Intercept cs - Cold Sore Prevention System

intercept^CS Thermal Defence Technology

Clinical study summary

Putative Mechanism of Action

intercept^CS™ is a Class II medical device that uses targeted heat therapy to prevent cold sores. The intercept^CS Thermal Defence Technology works by enhancing the cell's immune response to viral attack. In a cold sore outbreak, latent herpes simplex virus (HSV) is reactivated from where it is dormant in nerve ganglia near the upper portion of the spinal cord. The virus moves down peripheral nerves to the skin and replicates in the sensory nerve endings, causing the prodromal symptoms of tingling, itching, or burning.

intercept^CS is used at this stage to deliver heat therapy to the affected area. This results in a 'heat shock' response within the skin cells. This response is a well studied phenomenon that protects cells from stress. The production of heat shock proteins is increased in response to heat shock, and some of these proteins participate with the immune system to help recognize and eliminate virally-infected cells.

In order to prevent the development of a cold sore lesion, skin cells infected by HSV must be destroyed early after the virus is reactivated from latency, before the infection progresses. Heat shock at the site of prodromal symptoms, where HSV has been reactivated, may help increase the immune response to HSV infection.

In response to heat shock, increased amounts of human heat shock proteins (HSPs) such as HSP70, HSP90, and glycoprotein 96 (gp96), are produced [1]. These HSPs find and partner with small protein fragments from inside virally infected cells. Some of these small fragments are from proteins made by the HSV virus. The HSPs deliver the viral protein fragments (antigens) to a protein on the surface of the virally-infected skin cell. This makes these cells targets for killing by the immune system; cells displaying viral antigens on their surface are recognized by a type of white blood cell called cytotoxic T cells.

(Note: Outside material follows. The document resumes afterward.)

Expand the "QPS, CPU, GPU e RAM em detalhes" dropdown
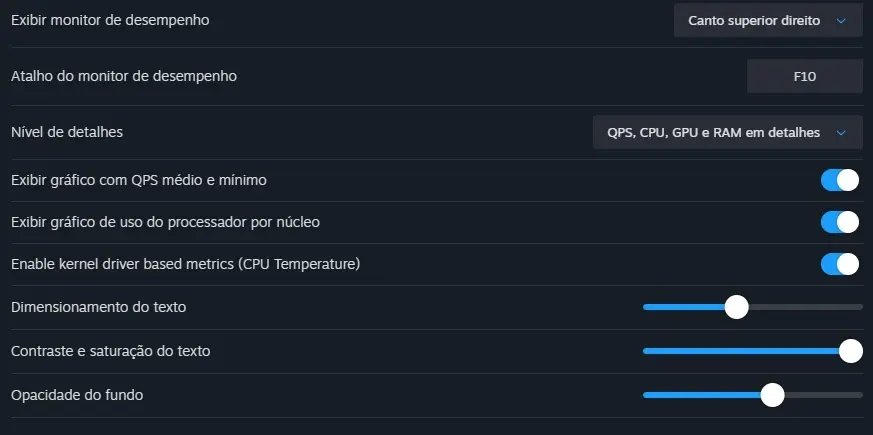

The recognition of viral antigens on a cell's surface by the cytotoxic T cells causes the destruction of that cell. This early and rapid elimination of virally-infected cells prevents the virus from spreading between cells. This, in turn, leads to more rapid resolution of the viral outbreak, and a return to the latent phase, which is free of symptoms.

Reference

1. Srivastava, P.K., et al., Heat shock proteins come of age: primitive functions acquire new roles in an adaptive world. Immunity, 1998. 8(6): p. 657-65.